Seams

 A seam is the essential structural element of any garment. It is a line of stitches which joins two or more pieces of fabric together. A seam can be done by machine or by hand.

The general or standard seam width is 1.5 cm, and this may vary according to one's pattern. Seams are backstitched at the beginning and at the end for reinforcement. A seam must be neat and evenly spaced. The type of seam used is dependent on type, texture and durability of the fabric.


Plain Seam

The plain seam is the most widely used seam as it is very simple and requires little time.

Place the two pieces of fabric to be joined together such that the right sides of the fabric face each other.

Pin the seams at regular intervals along seamline. Insert the pins at right angles or perpendicular to seamline with heads of pins towards seam edge. (One can also tack close to seamline, in simple seams pinning is sufficient).

Remove the pins as you stitch the seam exactly on the seam line.

Remove the tacking if done and press the seams flat to one side unless specifying different pressing method.

Plain seams are widely used for side and armholes on garments such as Blouses, Skirts, Petticoats, Kurtis etc.






                                A - Seam Allowence   B - Seam


Fell Seam

The Fell seam is very sturdy and durable therefore this seam is used on sports and children's wear.
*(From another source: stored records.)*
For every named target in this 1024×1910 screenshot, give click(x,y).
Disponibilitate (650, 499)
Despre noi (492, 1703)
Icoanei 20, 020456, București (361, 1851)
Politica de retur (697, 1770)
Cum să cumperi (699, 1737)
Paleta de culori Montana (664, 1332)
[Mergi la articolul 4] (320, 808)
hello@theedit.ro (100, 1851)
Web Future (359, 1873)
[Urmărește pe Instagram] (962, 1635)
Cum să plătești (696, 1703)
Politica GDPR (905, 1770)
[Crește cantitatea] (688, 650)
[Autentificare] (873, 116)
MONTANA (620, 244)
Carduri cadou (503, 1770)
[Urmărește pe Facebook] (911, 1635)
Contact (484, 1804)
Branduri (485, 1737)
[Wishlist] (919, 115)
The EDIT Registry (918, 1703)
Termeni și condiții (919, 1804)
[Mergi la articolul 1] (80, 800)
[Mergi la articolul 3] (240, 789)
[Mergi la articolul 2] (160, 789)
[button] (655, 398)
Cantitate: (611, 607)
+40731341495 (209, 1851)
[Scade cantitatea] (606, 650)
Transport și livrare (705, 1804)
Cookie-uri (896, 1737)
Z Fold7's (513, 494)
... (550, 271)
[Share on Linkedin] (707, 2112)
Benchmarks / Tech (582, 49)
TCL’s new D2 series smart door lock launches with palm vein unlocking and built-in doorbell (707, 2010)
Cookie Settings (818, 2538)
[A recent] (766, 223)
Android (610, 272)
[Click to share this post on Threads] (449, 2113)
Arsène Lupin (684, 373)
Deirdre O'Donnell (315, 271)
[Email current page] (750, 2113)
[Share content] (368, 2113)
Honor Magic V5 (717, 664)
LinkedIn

This seam can be stitched by machine or by hand. The fell seam encases the raw edges of the seam allowance.

Stitch on the seam line, with the wrong sides of the fabrics facing together.

Press the seam open and trim the seam allowance of one side to about one eighth of an inch (0.3 cm).

Enclose the trimmed seam allowance with the other large seam allowance and then stitch the formed folded edge to the garment.

As this is also a decorative seam it is essential to keep the widths within the seams uniform. The fell seam is more suitable for thin fabrics than bulky fabrics.